Those fears took a while to inspire action. But after three more condo projects — one that would have converted the nearby BP gas station to apartments was recently withdrawn by the developer after neighbors objected — brought more people to the conversation about the future of the Libbie and Grove shopping corridor, action is exactly what area business leaders and residents are taking in an effort to ensure the Westhampton Theater maintains its place as a centerpiece.
The Friends of the Westhampton formed at the beginning of summer, and late last month, the group’s leaders held conversations with Regal Entertainment Group, which owns and operates the movie theater, gaining not only assurances that the theater will remain open in the short term, but time to plan for keeping it around for the long term.
“It will remain open,” says First District Councilman Bruce Tyler, who has been involved with the Friends group and who spoke directly with Regal officials to gain assurances. “We had an excellent conversation, and the theater is not going to be shut down in the next year, nor are there any plans at this time to sell it.”
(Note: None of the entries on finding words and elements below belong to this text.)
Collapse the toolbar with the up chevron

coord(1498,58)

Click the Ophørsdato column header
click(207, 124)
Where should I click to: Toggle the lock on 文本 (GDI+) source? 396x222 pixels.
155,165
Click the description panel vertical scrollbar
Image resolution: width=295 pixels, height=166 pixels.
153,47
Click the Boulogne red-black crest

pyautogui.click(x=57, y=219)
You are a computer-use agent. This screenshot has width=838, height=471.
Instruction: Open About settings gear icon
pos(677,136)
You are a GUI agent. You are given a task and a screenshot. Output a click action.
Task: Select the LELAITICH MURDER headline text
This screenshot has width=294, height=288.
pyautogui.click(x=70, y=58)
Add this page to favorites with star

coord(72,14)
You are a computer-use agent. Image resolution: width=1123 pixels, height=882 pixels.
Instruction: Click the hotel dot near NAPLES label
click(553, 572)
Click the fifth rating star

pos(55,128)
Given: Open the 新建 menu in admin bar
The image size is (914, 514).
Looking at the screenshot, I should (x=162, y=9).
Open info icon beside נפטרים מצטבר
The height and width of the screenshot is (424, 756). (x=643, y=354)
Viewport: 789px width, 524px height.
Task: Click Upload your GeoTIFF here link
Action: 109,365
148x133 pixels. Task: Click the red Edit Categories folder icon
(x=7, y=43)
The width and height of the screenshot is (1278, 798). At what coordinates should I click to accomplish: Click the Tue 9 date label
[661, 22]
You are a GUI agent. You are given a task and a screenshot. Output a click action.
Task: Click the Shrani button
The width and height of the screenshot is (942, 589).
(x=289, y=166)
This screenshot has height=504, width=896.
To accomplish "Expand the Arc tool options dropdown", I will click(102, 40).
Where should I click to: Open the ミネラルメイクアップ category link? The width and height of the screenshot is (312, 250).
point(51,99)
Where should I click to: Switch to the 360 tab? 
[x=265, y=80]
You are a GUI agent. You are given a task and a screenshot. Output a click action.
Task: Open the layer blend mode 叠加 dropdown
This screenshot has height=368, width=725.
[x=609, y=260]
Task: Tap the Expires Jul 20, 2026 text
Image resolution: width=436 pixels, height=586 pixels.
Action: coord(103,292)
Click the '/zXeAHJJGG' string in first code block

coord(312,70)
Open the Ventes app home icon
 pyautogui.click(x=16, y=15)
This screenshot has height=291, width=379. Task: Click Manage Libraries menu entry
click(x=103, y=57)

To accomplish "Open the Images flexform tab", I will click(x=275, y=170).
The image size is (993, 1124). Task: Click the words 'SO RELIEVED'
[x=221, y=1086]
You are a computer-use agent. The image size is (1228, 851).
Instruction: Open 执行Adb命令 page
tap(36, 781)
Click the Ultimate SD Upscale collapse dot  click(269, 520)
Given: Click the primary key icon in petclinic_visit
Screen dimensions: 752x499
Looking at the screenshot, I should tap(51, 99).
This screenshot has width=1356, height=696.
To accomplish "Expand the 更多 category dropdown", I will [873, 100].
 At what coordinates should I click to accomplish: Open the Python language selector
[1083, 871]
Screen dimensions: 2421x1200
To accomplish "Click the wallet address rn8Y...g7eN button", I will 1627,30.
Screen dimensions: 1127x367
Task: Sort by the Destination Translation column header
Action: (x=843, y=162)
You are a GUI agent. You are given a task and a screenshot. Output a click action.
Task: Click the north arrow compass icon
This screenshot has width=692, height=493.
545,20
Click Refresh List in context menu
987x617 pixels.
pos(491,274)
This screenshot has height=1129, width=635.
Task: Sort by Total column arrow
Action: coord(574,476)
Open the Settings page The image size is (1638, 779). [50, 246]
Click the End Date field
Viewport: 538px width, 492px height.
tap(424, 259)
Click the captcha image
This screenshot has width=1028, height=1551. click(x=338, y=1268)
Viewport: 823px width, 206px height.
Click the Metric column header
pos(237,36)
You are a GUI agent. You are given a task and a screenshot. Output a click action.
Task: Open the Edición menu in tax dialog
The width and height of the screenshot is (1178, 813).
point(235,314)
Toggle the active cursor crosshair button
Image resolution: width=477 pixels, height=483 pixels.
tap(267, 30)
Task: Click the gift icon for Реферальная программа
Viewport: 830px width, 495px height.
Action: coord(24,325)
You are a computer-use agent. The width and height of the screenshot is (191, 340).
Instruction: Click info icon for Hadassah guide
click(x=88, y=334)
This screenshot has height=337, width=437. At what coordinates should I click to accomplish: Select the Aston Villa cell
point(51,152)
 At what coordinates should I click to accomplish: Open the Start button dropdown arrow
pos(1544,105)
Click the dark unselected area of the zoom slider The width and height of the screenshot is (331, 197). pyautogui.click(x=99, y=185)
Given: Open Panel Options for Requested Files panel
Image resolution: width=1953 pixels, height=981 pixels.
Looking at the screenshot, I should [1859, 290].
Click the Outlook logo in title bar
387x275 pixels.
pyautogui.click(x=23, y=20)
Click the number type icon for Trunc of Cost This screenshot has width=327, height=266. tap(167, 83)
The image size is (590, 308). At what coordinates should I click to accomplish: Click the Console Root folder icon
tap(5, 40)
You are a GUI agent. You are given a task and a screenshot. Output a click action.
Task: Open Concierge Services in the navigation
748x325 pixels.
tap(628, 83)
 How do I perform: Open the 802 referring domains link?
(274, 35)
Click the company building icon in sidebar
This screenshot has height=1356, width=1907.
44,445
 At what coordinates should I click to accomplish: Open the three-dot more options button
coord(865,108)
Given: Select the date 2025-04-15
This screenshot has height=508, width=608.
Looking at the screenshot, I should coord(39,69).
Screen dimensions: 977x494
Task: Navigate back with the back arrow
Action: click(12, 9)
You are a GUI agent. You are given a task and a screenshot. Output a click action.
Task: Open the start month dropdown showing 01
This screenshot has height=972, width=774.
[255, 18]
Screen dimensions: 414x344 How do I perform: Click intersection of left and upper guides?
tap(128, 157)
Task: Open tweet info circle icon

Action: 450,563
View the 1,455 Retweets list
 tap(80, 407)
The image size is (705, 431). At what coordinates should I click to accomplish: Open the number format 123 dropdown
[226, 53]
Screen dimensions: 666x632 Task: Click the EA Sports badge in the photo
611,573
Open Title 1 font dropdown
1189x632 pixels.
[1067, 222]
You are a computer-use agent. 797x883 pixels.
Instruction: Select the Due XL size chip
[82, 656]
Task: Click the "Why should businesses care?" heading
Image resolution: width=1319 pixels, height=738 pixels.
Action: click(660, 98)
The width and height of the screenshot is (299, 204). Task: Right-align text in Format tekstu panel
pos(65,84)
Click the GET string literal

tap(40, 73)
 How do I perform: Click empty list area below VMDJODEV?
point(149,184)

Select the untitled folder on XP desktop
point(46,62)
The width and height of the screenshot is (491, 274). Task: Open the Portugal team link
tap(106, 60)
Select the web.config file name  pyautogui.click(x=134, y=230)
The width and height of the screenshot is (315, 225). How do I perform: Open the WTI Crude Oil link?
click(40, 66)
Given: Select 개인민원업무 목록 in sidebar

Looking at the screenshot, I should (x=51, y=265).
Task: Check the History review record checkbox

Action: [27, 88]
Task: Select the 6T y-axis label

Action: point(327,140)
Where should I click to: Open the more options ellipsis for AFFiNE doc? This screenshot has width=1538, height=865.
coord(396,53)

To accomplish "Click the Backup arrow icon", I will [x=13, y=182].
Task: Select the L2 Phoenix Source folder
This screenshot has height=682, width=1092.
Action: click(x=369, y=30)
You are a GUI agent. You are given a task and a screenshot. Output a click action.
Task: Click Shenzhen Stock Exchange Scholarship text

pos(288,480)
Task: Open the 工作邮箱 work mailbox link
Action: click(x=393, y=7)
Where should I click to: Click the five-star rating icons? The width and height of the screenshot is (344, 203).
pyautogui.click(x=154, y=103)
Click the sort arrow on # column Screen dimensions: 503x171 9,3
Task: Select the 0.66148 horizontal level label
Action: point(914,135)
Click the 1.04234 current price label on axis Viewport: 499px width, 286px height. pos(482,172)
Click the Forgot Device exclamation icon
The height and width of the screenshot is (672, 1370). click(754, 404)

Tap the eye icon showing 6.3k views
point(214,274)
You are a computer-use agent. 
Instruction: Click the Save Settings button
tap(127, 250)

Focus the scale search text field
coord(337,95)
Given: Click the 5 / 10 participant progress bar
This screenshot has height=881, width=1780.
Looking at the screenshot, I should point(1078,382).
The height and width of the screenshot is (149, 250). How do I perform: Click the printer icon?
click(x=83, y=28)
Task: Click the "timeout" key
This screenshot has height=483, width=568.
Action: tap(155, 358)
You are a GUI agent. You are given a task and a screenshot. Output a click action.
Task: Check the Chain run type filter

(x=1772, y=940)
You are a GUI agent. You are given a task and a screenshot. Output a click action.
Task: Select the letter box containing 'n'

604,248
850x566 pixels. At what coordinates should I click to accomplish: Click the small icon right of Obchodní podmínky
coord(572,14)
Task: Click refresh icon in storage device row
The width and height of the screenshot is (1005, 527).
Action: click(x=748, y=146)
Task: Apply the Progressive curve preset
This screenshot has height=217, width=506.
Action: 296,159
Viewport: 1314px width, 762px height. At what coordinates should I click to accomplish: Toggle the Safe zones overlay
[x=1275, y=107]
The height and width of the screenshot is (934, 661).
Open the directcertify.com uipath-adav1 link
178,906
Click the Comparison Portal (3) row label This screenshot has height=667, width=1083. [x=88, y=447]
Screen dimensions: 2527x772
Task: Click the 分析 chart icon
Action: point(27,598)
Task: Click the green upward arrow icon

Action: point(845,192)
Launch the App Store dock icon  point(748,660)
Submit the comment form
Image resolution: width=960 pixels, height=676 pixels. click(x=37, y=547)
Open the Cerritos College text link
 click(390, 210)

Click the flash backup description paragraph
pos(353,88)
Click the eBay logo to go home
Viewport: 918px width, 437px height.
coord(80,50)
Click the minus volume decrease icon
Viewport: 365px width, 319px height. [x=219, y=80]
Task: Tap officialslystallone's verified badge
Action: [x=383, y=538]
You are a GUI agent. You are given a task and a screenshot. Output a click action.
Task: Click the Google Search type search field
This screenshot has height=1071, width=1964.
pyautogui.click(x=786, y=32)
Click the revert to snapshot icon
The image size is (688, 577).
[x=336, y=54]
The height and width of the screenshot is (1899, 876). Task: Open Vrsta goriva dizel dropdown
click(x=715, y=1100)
Calls to other members of the Friends of the Westhampton Theater were not returned by press time, but Jennifer Ferguson, an area Realtor who helped to form the group, confirmed in an earlier interview with Richmond magazine that the organization had been successful in its negotiations with Regal.
Both she and Tyler indicated that the group has patrons with potentially deep pockets who, in the future, might contribute toward the purchase of the theater building.
But Tyler says purchase of the theater by the Friends of the Westhampton is not necessarily the direction that’s necessary to keep the films rolling at the Westhampton.
“It could be the possibility of the theater staying the same with ... [Regal] running it for another 10 to 15 years, or it could be a combination of the Friends of the [Westhampton] Theater buying the theater and then leasing back to Regal or another organization,” Tyler says. “This is an arts movie theater — it’s a niche market, and it’s a very unique situation.”
But for now, the most important thing, Tyler says, is “it will remain open — and that’s the key conversation.”